• DATASET ENTRIES

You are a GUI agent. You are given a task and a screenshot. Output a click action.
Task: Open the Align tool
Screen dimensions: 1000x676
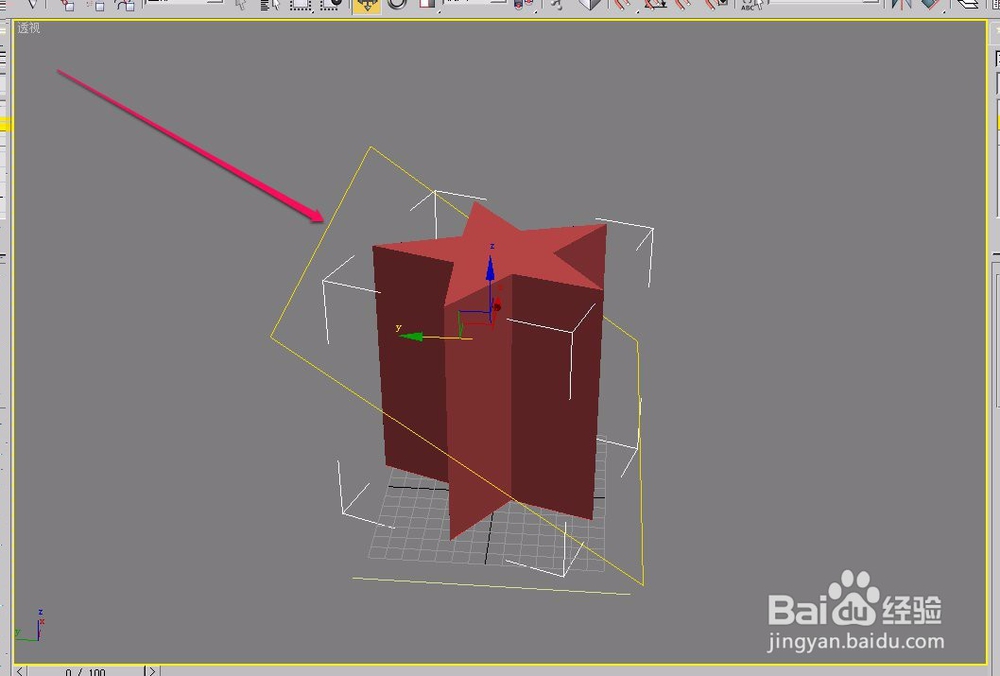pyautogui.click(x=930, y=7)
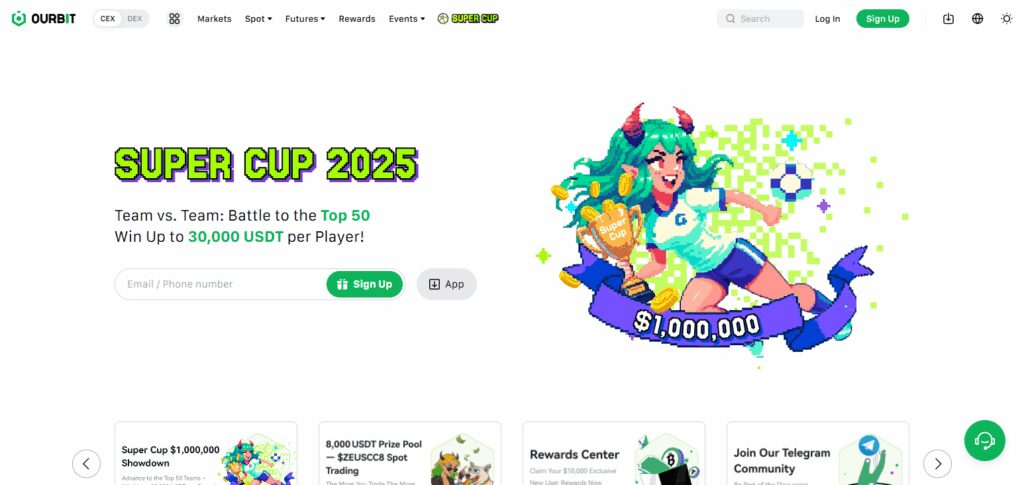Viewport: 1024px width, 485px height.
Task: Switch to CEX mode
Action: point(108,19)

• PROBLEM DESCRIPTION
Retype the data above line for line without changing anything, and leave the pictures out of your answer.

• REPLY
You are a GUI agent. You are given a task and a screenshot. Output a click action.
Task: Open the Align tool
Screen dimensions: 1000x676
pyautogui.click(x=930, y=7)
Viewport: 1024px width, 485px height.
Task: Switch to CEX mode
Action: point(108,19)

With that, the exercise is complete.